By Joe Petrowski

A recent headline based on an EIA report citing reserves may peak in next 20 years revived the discussion of “peak” oil six months after the markets shuddered with a $60/barrel drop in price and the idling of wells and new drilling because of the “glut” of supply. The “Peakonistas” and their political sycophants came out of hibernation like cicada bugs chattering doom and gloom. Since I have been bullish oil in the mid to high 40s, I felt I might have to reverse my position and get bearish oil based on the contrarian theory that no one has had a worse record of forecasting the supply or price of a commodity than these market-challenged alarmists.

Let’s examine the record and where we are today.

In 1798 Thomas Malthus famously said food demand would outstrip population causing massive starvation. While there has been hunger, and some starvation, it has been driven by political, poverty and distribution factors. In fact, in most of the 19th century countries fought trade wars to access markets for their surplus commodities. The corn wars in Britain and the South fighting the Civil War (as much for access to European textile mills as for the right to preserve slavery) are but two prime examples.

In 1865 two members of the British parliament grimly predicted the peak of coal production and the dire consequences that would follow. At the same time some U.S. politicians predicted oat production for horses would peak, and other politicians predicted that if we would not limit the horse population the streets of N.Y. would be covered in manure. Oat production in the United States did peak (in 1980) when farmers switched to corn. Food processors (except Cherrios) used other grains and we lifted the ban on importing Canadian and Polish oats.

There were also concerns over our dependence on whale oil either based on concern for the whales or fisherman, but we survived that scare (though it did depress land prices in Nantucket for a while).

Our first peak oil call came in 1956. What followed was 30 years of unprecedented growth in both production and proven reserves culminating in $20/barrel oil, 30-cent retail diesel and $1 gasoline (less if you took out taxes).

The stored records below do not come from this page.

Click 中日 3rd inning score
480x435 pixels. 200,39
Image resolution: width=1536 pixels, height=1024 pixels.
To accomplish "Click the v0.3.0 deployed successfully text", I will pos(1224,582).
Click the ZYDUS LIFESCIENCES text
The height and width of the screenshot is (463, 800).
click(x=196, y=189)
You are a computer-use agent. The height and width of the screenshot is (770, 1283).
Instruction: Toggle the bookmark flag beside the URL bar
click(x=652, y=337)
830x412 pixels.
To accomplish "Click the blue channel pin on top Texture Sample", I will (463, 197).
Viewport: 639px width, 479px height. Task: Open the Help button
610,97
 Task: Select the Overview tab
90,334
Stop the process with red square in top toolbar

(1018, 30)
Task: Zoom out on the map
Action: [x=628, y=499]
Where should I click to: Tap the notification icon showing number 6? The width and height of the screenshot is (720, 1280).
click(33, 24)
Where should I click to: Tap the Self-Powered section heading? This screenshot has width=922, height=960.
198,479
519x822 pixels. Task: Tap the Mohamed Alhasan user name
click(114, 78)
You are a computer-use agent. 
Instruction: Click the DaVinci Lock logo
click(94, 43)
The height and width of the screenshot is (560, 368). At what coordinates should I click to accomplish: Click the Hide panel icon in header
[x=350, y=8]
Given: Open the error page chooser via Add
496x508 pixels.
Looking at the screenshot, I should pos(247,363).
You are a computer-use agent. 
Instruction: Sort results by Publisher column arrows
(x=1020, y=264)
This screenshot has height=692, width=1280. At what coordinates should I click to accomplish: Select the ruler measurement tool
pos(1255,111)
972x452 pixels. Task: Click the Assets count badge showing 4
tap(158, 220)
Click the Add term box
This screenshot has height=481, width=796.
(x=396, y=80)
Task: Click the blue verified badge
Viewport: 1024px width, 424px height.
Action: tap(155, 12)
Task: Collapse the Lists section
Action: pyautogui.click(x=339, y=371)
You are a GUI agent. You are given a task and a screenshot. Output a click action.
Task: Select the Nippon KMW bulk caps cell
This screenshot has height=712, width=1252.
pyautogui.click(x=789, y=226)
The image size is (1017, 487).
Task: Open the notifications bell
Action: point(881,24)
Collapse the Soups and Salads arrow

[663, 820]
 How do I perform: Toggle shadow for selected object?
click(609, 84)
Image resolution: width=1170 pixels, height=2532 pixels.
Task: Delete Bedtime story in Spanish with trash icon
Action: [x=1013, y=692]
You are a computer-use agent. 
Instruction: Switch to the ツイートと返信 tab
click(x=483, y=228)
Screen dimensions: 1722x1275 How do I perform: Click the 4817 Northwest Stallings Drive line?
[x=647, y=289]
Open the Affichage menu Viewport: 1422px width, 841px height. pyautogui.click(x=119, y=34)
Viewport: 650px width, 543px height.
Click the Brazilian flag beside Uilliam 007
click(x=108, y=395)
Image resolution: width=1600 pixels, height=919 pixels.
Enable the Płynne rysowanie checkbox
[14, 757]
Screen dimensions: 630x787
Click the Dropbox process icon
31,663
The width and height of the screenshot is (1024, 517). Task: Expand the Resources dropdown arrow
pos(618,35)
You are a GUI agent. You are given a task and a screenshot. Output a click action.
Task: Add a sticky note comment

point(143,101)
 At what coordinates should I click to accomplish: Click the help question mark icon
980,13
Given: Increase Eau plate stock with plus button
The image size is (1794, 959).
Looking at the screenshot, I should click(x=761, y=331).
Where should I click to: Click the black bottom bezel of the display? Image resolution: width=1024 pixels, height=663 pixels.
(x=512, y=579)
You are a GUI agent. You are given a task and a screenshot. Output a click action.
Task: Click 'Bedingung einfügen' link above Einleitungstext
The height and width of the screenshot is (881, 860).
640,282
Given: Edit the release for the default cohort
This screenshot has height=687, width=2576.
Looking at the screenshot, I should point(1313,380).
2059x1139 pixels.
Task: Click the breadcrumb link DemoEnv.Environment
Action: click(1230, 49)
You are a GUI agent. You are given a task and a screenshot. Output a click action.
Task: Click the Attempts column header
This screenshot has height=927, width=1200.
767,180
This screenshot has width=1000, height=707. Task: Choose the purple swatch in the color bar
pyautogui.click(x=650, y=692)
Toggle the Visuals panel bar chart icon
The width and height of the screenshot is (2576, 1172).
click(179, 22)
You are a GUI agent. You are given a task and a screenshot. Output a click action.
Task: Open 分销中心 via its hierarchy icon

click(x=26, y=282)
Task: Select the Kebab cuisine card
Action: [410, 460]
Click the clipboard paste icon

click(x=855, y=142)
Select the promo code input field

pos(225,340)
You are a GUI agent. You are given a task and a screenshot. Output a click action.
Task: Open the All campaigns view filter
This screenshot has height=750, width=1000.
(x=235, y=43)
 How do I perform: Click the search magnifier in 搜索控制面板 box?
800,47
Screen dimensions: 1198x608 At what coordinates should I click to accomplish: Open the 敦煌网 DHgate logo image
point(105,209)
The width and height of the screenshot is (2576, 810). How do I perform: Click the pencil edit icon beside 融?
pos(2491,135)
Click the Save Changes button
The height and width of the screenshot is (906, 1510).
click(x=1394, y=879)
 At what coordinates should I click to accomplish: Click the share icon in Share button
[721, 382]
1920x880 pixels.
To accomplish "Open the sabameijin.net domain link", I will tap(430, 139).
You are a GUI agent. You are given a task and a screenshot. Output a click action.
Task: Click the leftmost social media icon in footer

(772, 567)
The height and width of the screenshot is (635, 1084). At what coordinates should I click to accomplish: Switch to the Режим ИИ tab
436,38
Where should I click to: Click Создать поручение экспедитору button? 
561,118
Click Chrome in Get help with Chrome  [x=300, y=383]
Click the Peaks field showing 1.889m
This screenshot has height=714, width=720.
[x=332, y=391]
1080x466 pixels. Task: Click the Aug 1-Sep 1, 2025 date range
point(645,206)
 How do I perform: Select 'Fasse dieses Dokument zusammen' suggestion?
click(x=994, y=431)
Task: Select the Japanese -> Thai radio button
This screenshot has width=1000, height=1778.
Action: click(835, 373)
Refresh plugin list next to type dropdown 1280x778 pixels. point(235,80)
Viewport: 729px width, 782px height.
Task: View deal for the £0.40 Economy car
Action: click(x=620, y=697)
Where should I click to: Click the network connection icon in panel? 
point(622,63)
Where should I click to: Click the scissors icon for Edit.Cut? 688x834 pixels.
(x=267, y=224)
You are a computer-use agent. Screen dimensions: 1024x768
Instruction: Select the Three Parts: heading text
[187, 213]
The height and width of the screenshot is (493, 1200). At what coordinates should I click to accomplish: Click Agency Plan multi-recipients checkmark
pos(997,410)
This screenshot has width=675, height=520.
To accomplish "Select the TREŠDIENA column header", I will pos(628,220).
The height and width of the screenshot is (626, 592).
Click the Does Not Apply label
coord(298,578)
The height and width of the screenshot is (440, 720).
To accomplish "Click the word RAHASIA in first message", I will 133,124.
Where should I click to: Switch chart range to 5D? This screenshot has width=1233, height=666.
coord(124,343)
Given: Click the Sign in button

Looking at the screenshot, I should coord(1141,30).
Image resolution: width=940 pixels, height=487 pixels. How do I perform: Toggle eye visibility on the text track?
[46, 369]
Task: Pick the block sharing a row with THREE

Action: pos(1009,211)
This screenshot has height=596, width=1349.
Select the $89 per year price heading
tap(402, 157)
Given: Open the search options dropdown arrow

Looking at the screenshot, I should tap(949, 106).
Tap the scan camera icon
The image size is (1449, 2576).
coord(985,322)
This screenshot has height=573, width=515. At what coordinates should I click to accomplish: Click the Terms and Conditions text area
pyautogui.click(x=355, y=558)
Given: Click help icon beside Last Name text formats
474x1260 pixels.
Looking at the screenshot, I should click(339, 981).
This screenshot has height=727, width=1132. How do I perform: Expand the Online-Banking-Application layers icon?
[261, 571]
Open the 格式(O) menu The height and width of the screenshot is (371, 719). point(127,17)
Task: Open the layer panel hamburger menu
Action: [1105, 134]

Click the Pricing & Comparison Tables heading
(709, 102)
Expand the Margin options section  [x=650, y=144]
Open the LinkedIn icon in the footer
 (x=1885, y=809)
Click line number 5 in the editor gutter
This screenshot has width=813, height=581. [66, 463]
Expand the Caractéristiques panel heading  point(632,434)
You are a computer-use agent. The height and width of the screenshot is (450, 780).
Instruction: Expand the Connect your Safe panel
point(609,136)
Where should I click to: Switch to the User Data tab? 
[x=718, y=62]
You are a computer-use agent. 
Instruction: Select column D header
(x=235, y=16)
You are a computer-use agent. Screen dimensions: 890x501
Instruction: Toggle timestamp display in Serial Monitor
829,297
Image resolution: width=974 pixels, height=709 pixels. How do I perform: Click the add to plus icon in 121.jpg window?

Only crazy government designed market schemes (old oil/new oil), several Mideast wars and the formation of OPEC derailed that train. As little as 5 years ago $100/barrel oil was going to be $200 by the prognosticators, so the solution crafted was to have billions of subsidies for solar and wind (to those companies supporting the agitated politicians), higher café standards and higher taxes to discourage usage.

The shale revolution was the skunk that showed up at the subsidy garden party hosted by the alarmists and would be energy czars. And despite every attempt to squash badly needed pipelines to move our new found abundance from where it is produced to where it is needed, we have oil and natural gas prices at 25-year lows and proven reserves at all-time high.

What do these nervous Nostradamus’ miss?

Two factors always blow up peak forecasts:

1) Technology: 1.5% of the world is carbon which is the 5th most abundant element on earth (hydrogen at 7% is the most abundant and we are creating economic hydrogen infrastructure and vehicles today). Hydrocarbons are everywhere. All the dinosaurs did not go to Saudi Arabia to die—we drilled there because of geology and cost (early Pennsylvania oil was called “rock oil” because it bubbled to the surface). Our ability to find oil, drill in multiple directions, fracture rock and extract it economically was a technological breakthrough. Currently Texas and California—two of our oldest producing regions—are producing higher percentages of our national production as we are able to recover more hydrocarbons from existing wells. This is why despite a drop in price our production level has held reasonably well, and our reserves have actually gone up.

2) Price and Markets. Most politicians struggle with economics. The cure for high prices is high prices. The cure for low prices is low prices. As Sheik Yamani the Saudi Oil minister famously said, “The stone age did not end when we ran out of stones.” It ended when we found substitutes that were better or cheaper. The oil age will end, but not any time soon and it will be when we switch to natural gas (already one-third the price of oil on a per-barrel equivalent); hydrogen; electricity or something that we simply cannot foresee today. And while the supply response is more easily understood driven by price levels, the demand response is often more powerful. Energy efficiency and demographics have been as big a contributing factor to this current energy revolution as has technology.

In conclusion, the only peak we have experience in this country was a peak in political intelligence by our elected officials, and that occurred between July 4th 1826 and April 15, 1865. And we have survived that.

 

 

JHP photo-537Joe Petrowski has had a long career in international commodity trading, energy and retail management and public policy development. In 2005, he was named President and CEO of Gulf Oil LP and elected to the Gulf Oil LP Board of Directors. In October of 2008 he was named CEO of the now combined Gulf Oil and Cumberland Farms whose annual revenues exceed $11 billion and that now operates in 27 states. In September 2013, Petrowski stepped down as CEO of The Cumberland Gulf Group. He is now managing director of Mercantor Partners, a private equity firm investing in convenience and energy distribution.